_EXERCISE DIRECTIONS_. Copy out every line in the records below that contains the word "icon".

_AVAILABLE RECORDS_.
******************************
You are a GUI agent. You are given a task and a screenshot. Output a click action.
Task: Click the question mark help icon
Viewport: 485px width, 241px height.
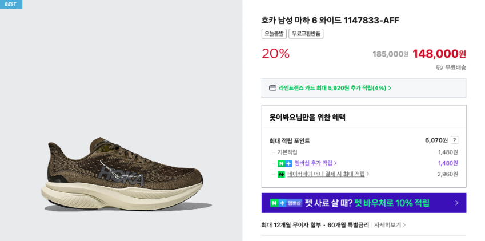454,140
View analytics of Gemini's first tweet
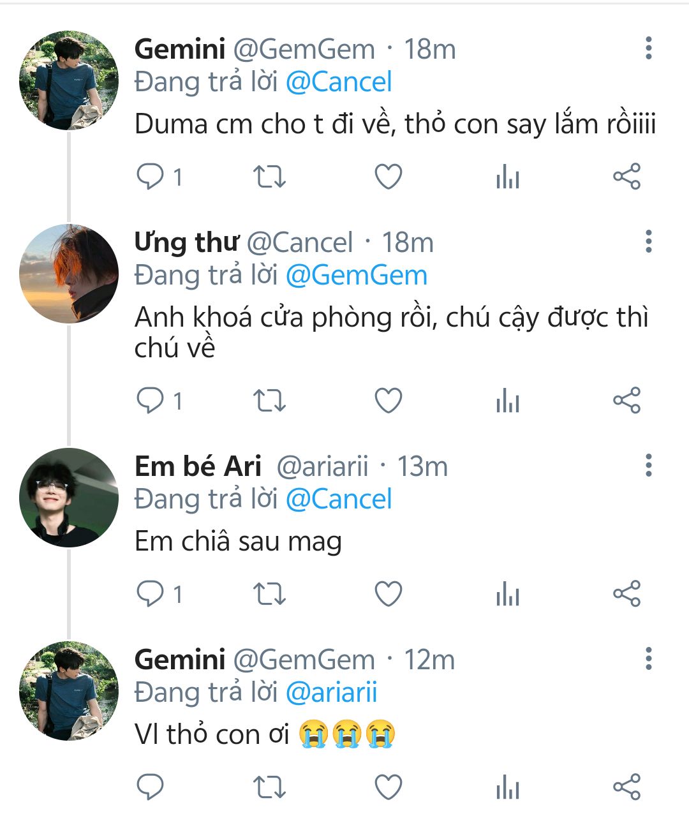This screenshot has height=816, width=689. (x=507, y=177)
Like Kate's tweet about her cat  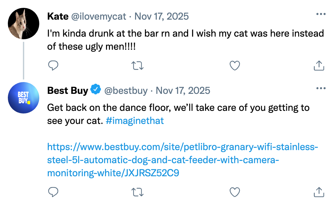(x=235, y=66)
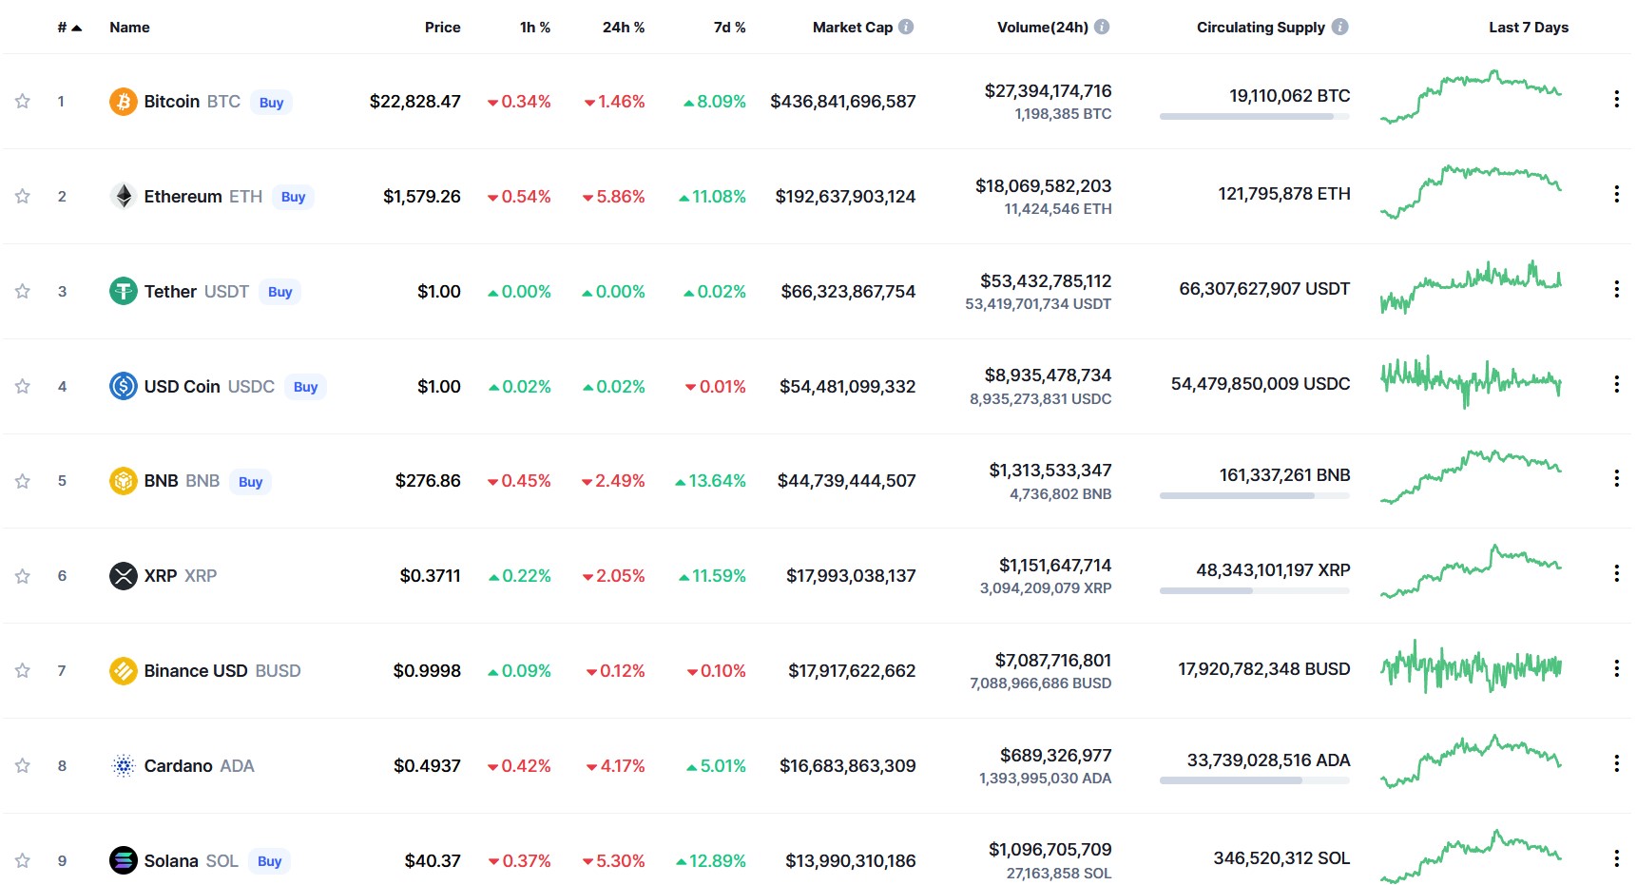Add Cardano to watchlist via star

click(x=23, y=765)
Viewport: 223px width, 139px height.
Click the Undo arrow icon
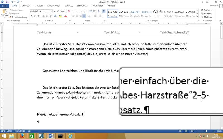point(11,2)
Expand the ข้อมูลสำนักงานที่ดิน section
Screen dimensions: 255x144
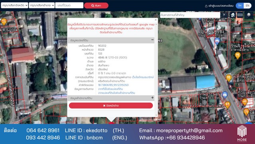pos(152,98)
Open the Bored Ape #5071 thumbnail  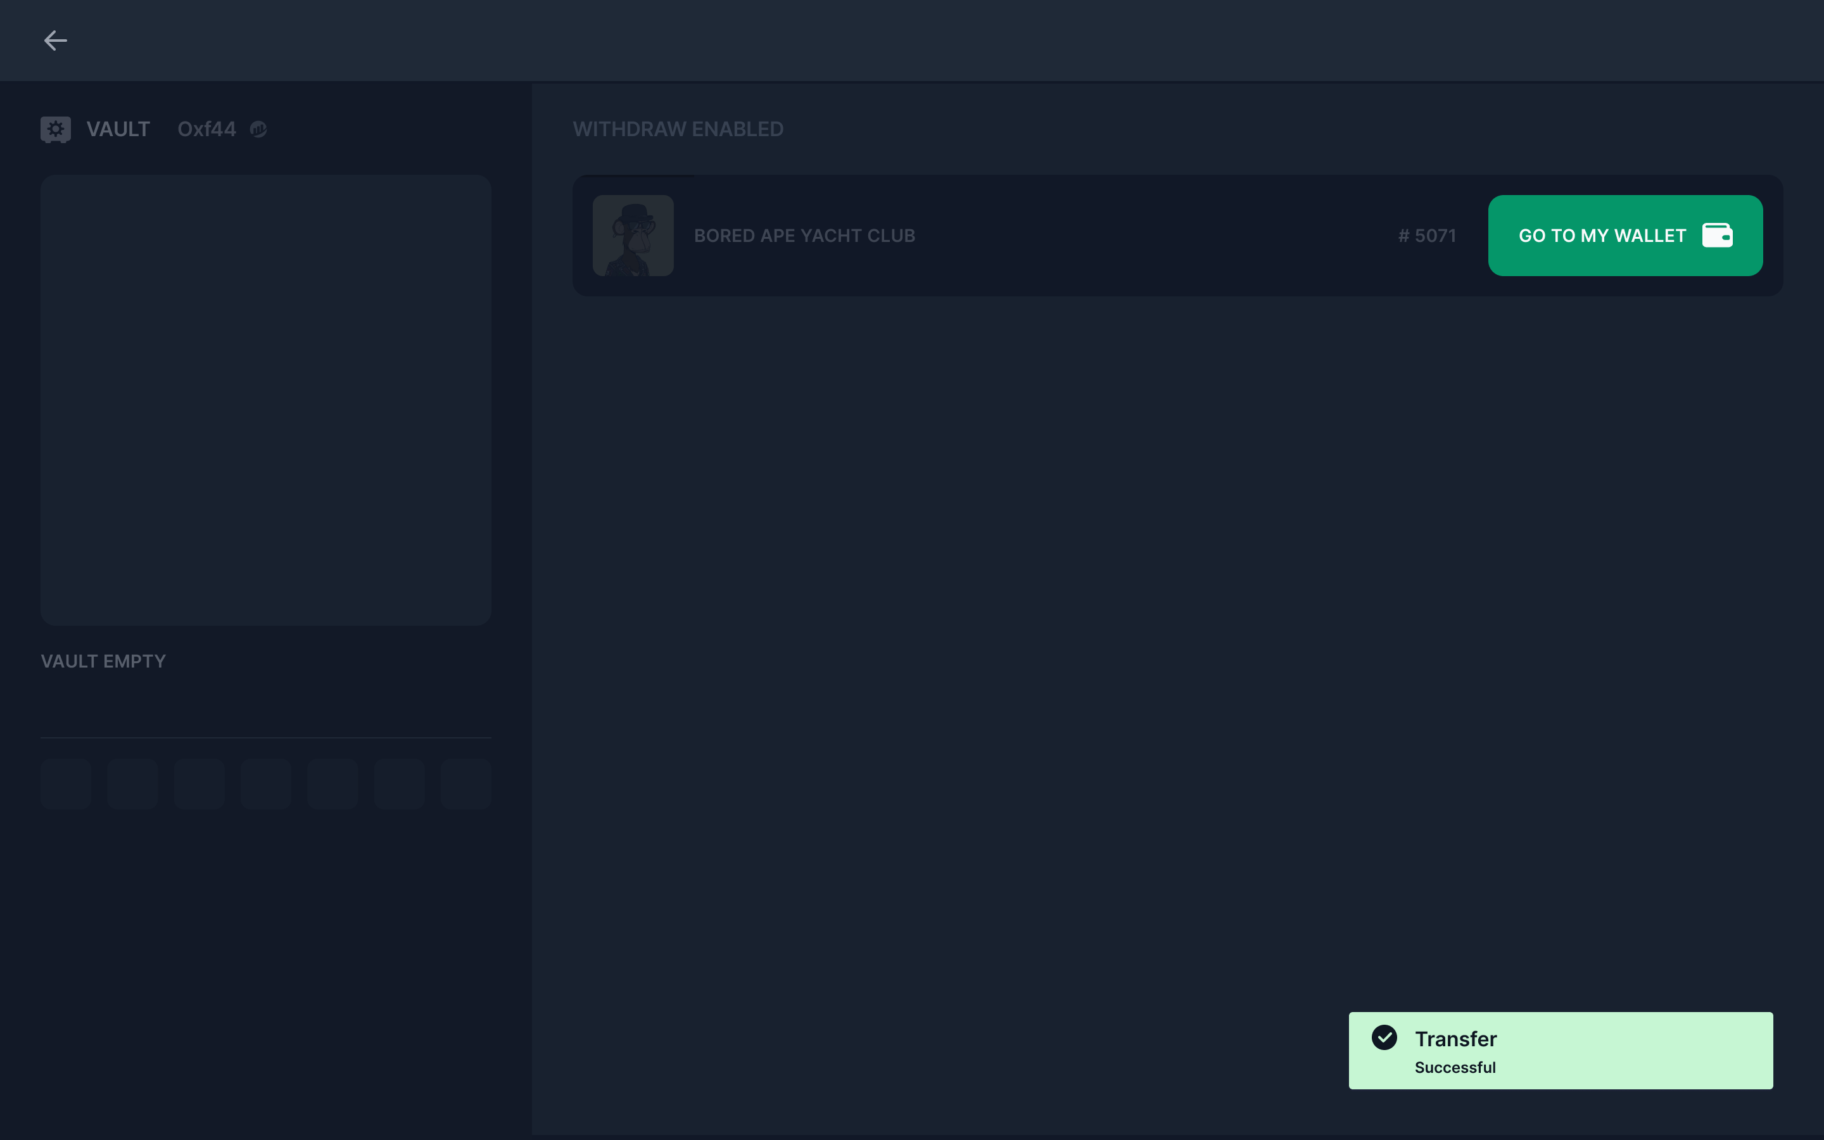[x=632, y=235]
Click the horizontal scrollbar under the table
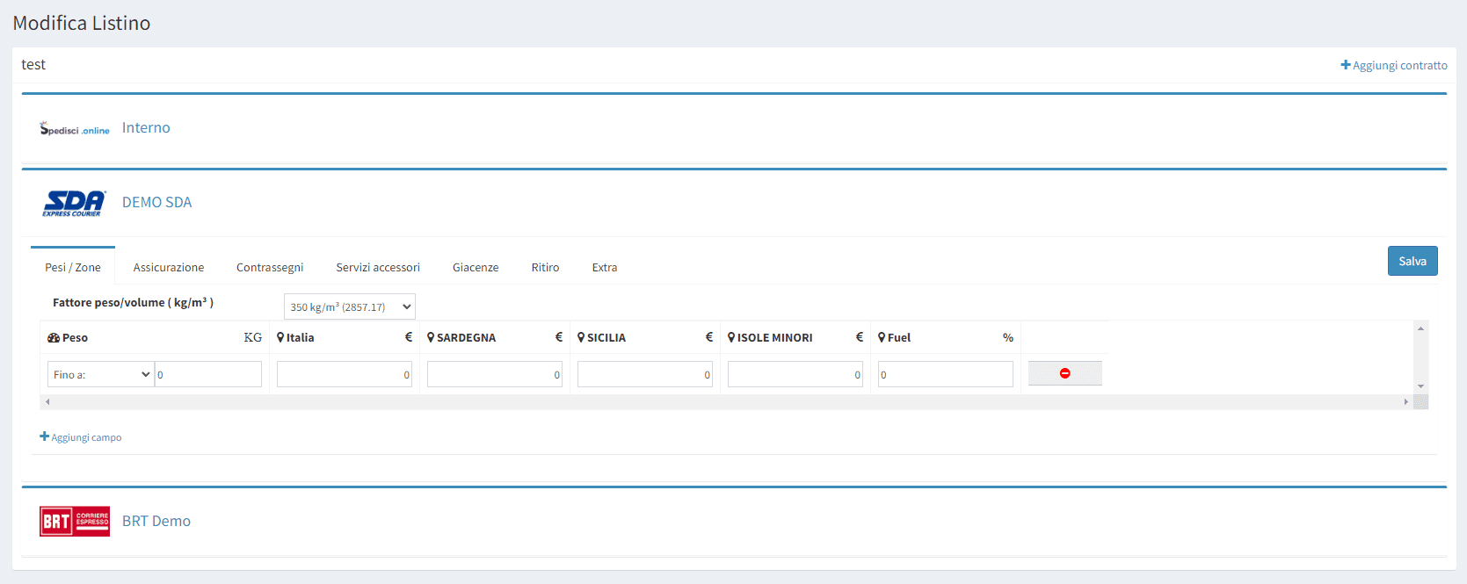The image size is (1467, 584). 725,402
******************************
_TASK RESPONSE_.
Task: Click the question mark help icon
Click the Undo arrow icon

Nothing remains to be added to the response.